Lung adenocarcinoma (LUAD) progression is strongly shaped by tumor-associated macrophages (TAMs), yet the post-transcriptional mechanisms that sustain matrix-remodeling TAM states remain incompletely understood. Here, circRNA profiling of LUAD TAMs versus normal tissue-resident macrophages identified circSMAD4 (hsa_circ_0047713) as a consistently TAM-enriched circRNA associated with advanced clinicopathological features and unfavorable survival. circSMAD4 exhibited canonical circular properties, including a validated back-splice junction, RNase R resistance, and enhanced transcript stability. Functionally, circSMAD4 knockdown in human and murine macrophages attenuated tumor education, shifted macrophages away from an M2-like phenotype, and weakened their ability to promote LUAD-cell proliferation, invasion, and EMT-like changes in co-culture.

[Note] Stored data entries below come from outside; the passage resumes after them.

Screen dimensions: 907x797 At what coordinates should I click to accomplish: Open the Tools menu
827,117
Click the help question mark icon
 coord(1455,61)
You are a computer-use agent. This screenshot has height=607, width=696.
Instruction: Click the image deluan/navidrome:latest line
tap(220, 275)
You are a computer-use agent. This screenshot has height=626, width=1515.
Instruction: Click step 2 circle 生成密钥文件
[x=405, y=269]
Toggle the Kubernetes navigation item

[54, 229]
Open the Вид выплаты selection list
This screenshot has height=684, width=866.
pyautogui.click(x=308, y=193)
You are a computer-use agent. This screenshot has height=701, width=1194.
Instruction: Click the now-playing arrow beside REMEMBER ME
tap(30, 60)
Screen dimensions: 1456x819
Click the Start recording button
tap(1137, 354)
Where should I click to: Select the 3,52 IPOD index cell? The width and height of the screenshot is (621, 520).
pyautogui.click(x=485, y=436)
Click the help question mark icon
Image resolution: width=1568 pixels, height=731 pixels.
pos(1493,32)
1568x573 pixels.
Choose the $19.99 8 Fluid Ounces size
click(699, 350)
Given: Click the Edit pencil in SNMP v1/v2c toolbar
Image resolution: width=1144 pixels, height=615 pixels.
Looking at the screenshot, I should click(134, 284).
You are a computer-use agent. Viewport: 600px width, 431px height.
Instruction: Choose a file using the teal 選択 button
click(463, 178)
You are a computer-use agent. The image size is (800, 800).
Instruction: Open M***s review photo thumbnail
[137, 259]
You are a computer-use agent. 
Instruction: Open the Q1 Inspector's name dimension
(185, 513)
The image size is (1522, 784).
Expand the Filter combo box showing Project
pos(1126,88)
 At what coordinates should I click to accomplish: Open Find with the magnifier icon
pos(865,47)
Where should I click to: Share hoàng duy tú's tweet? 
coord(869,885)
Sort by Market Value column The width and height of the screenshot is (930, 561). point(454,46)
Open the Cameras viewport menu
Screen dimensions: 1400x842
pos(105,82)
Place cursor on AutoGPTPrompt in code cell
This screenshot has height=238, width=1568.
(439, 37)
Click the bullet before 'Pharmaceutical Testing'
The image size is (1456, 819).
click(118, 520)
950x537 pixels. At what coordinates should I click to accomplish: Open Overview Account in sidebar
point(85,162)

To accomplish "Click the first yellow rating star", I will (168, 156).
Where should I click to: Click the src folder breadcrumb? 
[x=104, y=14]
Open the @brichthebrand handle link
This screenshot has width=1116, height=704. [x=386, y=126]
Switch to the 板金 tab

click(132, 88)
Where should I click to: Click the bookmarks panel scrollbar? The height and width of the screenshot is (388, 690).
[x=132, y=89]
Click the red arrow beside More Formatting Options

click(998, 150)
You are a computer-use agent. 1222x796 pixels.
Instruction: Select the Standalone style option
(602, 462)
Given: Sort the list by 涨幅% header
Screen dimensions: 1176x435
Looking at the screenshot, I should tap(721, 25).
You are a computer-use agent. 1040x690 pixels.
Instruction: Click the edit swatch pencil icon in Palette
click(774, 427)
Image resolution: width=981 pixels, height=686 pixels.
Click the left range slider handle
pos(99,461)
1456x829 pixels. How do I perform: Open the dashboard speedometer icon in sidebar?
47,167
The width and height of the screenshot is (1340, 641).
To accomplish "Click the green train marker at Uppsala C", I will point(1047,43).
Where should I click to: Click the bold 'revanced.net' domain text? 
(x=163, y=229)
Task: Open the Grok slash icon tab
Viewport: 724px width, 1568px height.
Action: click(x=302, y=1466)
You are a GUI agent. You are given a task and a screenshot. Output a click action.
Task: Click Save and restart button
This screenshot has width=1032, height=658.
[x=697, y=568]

In syngeneic orthotopic lung and experimental metastasis models, circSMAD4-depleted macrophages restrained tumor growth and reduced metastatic burden. Mechanistically, cytoplasmic circSMAD4 acted as a ceRNA to sequester miR-562 and relieve repression of COL4A1. In parallel, circSMAD4 formed a specific ribonucleoprotein complex with the m6A reader IGF2BP2, facilitating IGF2BP2 association with COL4A1, ACTA2, and SPI1 transcripts and enhancing their m6A-dependent stability. Together, these dual branches converge on a matrix-remodeling output, positioning circSMAD4 as a post-transcriptional hub that reinforces protumor TAM programs in LUAD and a potential target for microenvironment-directed therapy.